* Text extract *
-- BEGIN --

1998 St. Louis County Executive election
| Nominee | Buzz Westfall | Joe Passanise |  |
| Party | Democratic | Republican |
| Popular vote | 203,692 | 123,828 |
| Percentage | 60.88% | 37.01% |
| County Executive before election Buzz Westfall Democratic | Elected County Executive Buzz Westfall Democratic |

= 1998 St. Louis County Executive election =

The 1998 St. Louis County Executive election took place on November 3, 1998. Incumbent Democratic County Executive Buzz Westfall ran for re-election to a third term. Though local Republicans attempted to recruit a well-known challenger to Westfall, he faced minimal opposition. He won the Democratic primary and then was opposed by Republican Joe Passanise, a retired county engineer, in the general election. Westfall defeated Passanise in a landslide, winning his third term with 61 percent of the vote.

-- END --

* Exercise requirements *
1/ In the text on the 1998 St. Louis County Executive election, what was Joe Passanise's occupation before the race?
2/ From the text on the 1998 St. Louis County Executive election, echo the stretch from "The 1998 St." through "of the vote.".

* Material *
-- BEGIN --

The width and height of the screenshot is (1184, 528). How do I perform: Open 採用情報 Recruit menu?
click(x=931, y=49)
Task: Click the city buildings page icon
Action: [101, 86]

-- END --

* Full answers *
1/ He was a retired county engineer.

2/
The 1998 St. Louis County Executive election took place on November 3, 1998. Incumbent Democratic County Executive Buzz Westfall ran for re-election to a third term. Though local Republicans attempted to recruit a well-known challenger to Westfall, he faced minimal opposition. He won the Democratic primary and then was opposed by Republican Joe Passanise, a retired county engineer, in the general election. Westfall defeated Passanise in a landslide, winning his third term with 61 percent of the vote.